И он, и бедная, вся от слез ослабевшая Наталья Михайловна до самой последней минуты не верили в страшный конец: «Неужели ты отчаиваешься в милосердии Государя? Ведь Он сам супруг, отец и правосудец!..» Но супруг, отец и правосудец всемилостивейше повелеть соизволил задавить и Рылеева. И, надеясь, может быть, что последнее, прощальное письмо его к жене попадет в руки царя и смягчит его сердце, Рылеев только что написал ей: «Бог и Государь решили участь мою: я должен умереть смертию позорною. Да будет Его воля!.. Мой милый друг, предайся и ты воле Всемогущего, и Он утешит тебя… За душу мою молись Богу. Не ропщи ни на Него, ни на Государя…» и т. д. И, как Пестель в молитве, он ищет сил в своих стихах. Бумаги нет у него, и он использует для этого металлические тарелки, из которых их кормили:
пишет он, –
Начальство, заметив, что арестанты употребляют тарелки для писания, заменило их глиняными. Тогда Рылеев, достав как-то кленовые листья, царапает на них свое последнее стихотворение, в котором он все тешит себя старой сказкой: еще немного, и он, «как Моисей на горе Навав, увидит край обетованный…» Но в душе точно зуб больной ныл нестерпимо…
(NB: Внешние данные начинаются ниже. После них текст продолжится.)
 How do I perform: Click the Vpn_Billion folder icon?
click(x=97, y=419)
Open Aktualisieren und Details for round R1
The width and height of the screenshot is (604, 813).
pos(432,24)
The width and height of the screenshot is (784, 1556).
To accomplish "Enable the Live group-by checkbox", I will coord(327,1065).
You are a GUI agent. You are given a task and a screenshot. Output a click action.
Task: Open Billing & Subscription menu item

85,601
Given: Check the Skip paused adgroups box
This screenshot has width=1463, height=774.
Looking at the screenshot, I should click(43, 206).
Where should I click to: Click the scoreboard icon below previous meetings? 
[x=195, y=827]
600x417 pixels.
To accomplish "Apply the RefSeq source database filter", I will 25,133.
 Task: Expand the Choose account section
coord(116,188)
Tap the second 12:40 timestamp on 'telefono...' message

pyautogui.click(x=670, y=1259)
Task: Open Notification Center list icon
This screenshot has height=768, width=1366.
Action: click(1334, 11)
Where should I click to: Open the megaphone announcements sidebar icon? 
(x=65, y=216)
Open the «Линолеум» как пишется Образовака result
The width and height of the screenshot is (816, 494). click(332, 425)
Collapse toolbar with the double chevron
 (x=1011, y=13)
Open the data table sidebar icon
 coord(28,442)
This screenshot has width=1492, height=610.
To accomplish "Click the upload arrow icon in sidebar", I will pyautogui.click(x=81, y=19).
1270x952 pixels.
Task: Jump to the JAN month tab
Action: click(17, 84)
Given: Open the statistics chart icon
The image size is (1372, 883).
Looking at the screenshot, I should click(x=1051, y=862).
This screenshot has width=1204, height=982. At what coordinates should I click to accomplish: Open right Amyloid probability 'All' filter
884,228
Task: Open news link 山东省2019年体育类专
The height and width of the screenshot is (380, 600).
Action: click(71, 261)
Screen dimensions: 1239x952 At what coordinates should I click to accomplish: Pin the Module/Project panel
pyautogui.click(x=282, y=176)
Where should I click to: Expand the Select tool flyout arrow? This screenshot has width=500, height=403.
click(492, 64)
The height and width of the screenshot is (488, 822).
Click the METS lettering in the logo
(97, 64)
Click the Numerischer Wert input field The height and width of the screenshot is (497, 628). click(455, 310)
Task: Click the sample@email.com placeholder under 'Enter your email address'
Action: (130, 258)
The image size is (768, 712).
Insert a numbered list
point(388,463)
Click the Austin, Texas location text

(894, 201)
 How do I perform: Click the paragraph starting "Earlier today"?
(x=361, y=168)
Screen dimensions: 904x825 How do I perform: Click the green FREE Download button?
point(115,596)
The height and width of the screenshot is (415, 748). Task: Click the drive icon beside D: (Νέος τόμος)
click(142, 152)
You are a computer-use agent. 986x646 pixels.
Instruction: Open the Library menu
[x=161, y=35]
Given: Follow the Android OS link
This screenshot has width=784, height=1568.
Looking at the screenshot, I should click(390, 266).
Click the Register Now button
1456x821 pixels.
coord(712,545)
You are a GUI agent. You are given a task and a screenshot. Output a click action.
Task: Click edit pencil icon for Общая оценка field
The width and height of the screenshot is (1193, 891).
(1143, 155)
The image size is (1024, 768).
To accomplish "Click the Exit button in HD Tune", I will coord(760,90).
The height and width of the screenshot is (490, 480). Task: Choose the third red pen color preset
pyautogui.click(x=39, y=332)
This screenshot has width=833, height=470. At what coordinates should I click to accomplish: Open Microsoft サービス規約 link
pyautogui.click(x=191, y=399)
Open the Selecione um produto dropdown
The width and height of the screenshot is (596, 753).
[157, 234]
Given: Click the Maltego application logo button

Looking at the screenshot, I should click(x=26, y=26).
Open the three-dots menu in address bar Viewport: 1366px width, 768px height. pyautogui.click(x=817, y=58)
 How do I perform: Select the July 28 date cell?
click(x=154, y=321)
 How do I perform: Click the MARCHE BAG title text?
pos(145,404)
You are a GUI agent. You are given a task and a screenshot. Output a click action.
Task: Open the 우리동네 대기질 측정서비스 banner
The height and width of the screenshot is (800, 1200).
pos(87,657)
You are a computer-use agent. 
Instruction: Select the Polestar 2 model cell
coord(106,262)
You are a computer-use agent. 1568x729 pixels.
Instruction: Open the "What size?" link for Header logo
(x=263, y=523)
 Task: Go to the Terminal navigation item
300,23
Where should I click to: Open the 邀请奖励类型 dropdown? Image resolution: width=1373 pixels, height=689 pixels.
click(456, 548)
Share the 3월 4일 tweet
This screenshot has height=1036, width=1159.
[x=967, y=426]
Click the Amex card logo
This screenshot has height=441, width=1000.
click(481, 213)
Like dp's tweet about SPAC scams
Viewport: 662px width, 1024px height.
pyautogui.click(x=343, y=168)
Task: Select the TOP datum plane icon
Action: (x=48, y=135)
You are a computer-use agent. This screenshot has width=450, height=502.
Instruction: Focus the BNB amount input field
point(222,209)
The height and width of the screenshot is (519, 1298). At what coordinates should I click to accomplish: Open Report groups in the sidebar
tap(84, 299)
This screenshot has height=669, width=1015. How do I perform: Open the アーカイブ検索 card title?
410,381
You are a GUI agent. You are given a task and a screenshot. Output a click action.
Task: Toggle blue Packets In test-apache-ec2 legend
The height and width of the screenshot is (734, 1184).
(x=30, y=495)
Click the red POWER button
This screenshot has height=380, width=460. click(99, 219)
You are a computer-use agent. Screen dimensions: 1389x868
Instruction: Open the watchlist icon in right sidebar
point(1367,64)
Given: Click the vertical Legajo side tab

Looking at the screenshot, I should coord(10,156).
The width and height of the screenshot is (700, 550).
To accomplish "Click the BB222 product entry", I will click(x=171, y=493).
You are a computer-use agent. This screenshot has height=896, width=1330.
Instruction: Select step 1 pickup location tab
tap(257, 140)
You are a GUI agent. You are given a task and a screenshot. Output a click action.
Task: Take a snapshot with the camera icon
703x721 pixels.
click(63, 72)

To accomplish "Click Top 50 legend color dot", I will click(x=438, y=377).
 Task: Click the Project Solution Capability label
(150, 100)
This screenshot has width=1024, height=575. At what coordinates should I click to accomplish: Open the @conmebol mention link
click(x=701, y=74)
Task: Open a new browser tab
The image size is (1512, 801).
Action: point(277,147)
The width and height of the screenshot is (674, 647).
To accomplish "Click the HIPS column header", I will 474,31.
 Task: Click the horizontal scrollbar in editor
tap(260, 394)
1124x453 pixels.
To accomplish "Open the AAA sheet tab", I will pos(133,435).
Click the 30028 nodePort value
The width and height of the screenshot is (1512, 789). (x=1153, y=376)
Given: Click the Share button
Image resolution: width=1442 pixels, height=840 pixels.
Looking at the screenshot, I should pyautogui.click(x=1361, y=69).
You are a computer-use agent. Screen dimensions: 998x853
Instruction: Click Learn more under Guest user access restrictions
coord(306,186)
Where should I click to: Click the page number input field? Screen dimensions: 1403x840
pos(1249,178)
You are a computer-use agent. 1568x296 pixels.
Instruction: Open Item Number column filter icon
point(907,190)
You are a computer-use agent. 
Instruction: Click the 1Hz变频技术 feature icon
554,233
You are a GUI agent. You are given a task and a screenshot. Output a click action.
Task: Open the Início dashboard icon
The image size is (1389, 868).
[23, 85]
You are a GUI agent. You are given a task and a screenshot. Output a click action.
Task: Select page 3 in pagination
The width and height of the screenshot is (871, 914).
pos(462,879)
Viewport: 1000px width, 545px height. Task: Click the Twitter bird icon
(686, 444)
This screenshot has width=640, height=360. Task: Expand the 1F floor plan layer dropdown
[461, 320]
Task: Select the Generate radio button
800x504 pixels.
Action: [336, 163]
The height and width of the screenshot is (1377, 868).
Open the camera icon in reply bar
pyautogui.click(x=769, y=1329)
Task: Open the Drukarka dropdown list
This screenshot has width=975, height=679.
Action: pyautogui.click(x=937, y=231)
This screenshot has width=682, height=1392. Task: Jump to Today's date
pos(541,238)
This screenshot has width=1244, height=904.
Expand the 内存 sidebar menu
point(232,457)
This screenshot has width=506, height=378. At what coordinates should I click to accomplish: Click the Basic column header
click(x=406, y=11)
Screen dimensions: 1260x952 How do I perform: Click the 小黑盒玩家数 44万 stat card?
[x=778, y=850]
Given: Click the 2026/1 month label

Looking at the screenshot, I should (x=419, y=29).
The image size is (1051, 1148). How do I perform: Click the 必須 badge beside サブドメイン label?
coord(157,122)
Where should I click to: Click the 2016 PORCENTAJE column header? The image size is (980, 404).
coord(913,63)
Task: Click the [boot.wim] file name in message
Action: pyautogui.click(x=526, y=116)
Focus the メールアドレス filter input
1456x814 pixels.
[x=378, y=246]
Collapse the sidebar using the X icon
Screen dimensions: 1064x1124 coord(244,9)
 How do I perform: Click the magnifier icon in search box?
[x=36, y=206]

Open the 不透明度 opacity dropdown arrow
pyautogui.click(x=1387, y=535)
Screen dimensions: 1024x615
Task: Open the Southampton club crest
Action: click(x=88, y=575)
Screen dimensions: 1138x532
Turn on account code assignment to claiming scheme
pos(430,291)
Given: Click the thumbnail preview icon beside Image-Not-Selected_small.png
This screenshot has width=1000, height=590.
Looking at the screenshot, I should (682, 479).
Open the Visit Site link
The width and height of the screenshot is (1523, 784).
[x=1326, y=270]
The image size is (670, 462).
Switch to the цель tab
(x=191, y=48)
Но спокоен был кроткий и обаятельный Сергей Иванович Муравьев-Апостол. Его отец, старый дипломат, – он был посланником в Испании – огорчился, увидев при свидании сына в изорванном и окровавленном сюртуке, в котором его, раненого, взяли в плен.
– Я пришлю тебе другое платье… – сказал он.
– Благодарю, не нужно… – отвечал сын. – Я умру с пятнами крови, пролитой за благо отечества…
Много видевший в жизни старик только тихонько вздохнул…
Бедный Каховской маялся на своей жесткой койке и стонал от стыда и отвращения к себе, к людям, ко всей жизни. Сам царь обманывал его все время, как ребенка, как самого последнего дурака! Каховскому показалось, что с царем лучшая политика – это политика рыцарская: полная, мужественная правда. И обыкновенно молчаливый Каховский начал горячо, картавя, говорить о тяжелом положении России. Царь подавал сочувственные реплики, что еще более поддавало жару патриоту. А когда Николай прослезился и заявил, что он сам «есть первый гражданин отечества», Каховский сразу был взят в плен и перед ним открылись прямо сияющие горизонты. «Государь, – писал режицида из царской тюрьмы, – я не умею, не могу, не хочу льстить: со вчерашнего дня я полюбил Вас, как человека, и всем сердцем желаю любить в Вас моего монарха, отца отечества…»
И он точно в какую-то черную пропасть покатился. Узнав, что его товарищи не выдержали и сказали все, что, мало того, они как бы отделили себя от него, он загорелся ненавистью к ним и в свою очередь залил их своим презрением и негодованием и еще больше прицепился сердцем к этому великану с белым лицом и холодными голубыми глазами, и, корчась, раздавленный, в грязи своих показаний, он все искал спасения в пышных словах. «Государь, – пишет он, – от Вас зависит благоденствие наше, мы Вам вверены. Я отдаюсь Вам, я Ваш. Есть Существо, проницающее в изгибы сердец человеческих, Оно видит, что я говорю Вам истину: я Ваш. И благом отечества клянусь, я не изменю Вам. Мне, собственно, ничего не нужно. Мне не нужна и свобода. – все более и более пьянел он от собственных слов, магическая сила которых на время может заворожить всякого, – я и в цепях буду вечно свободен. Тот силен, кто познал силу человечества. Честному человеку собственное убеждение дороже лепета молвы. Я не говорю за себя. Государь, есть несчастные, которых я увлек, – спаси их, великодушный монарх».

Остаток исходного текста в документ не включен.